START Working data

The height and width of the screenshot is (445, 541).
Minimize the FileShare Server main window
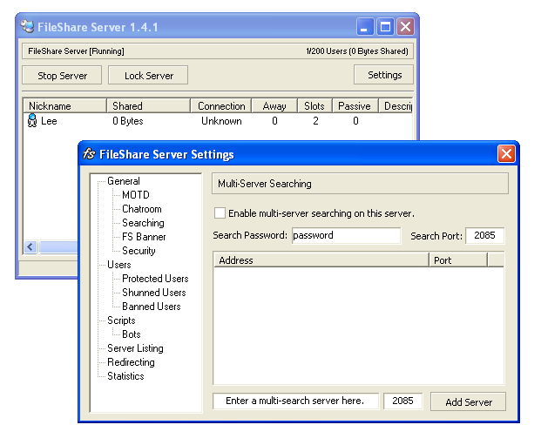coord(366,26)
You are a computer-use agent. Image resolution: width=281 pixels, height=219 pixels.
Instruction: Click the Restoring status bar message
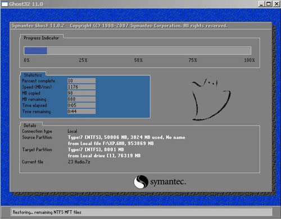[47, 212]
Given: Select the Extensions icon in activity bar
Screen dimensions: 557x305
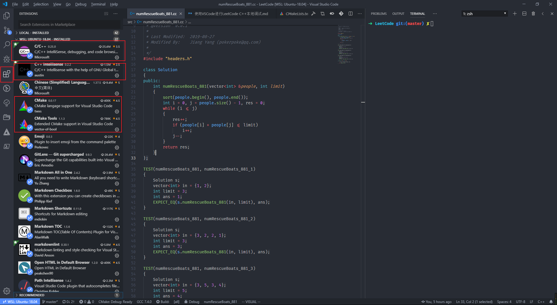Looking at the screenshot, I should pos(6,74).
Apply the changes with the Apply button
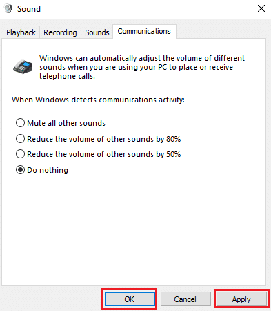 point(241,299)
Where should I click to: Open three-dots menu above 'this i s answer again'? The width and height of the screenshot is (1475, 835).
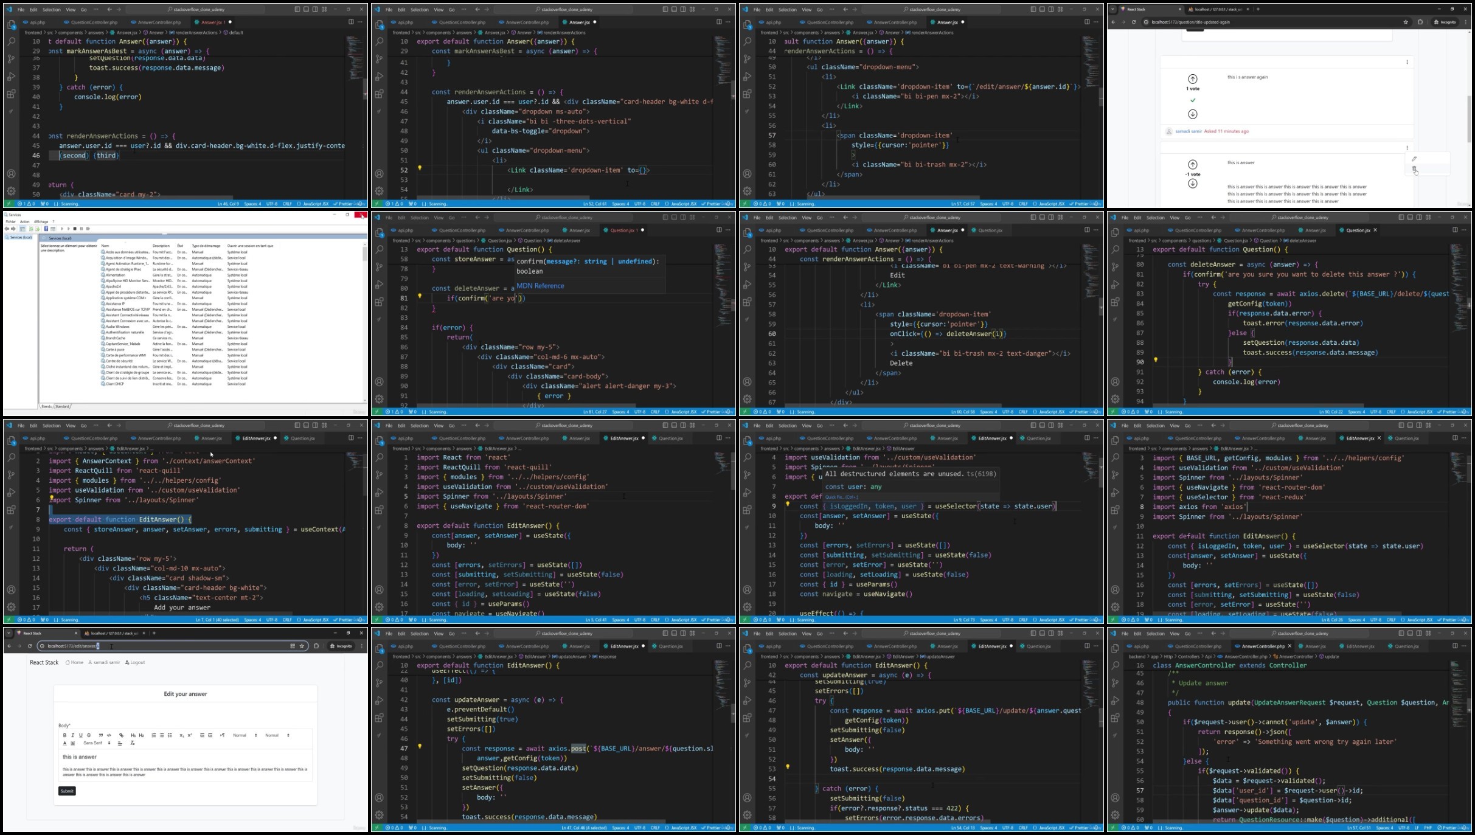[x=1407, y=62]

END Working data

Problem to work on
Copy the final stretch of lines, starting at the one that holds "Screen dimensions: 557x305" and ending at the last line of the data, exactly; omit pictures.

Output below
Screen dimensions: 557x305
Looking at the screenshot, I should pos(6,74).
Apply the changes with the Apply button
 point(241,299)
Where should I click to: Open three-dots menu above 'this i s answer again'? The width and height of the screenshot is (1475, 835).
[x=1407, y=62]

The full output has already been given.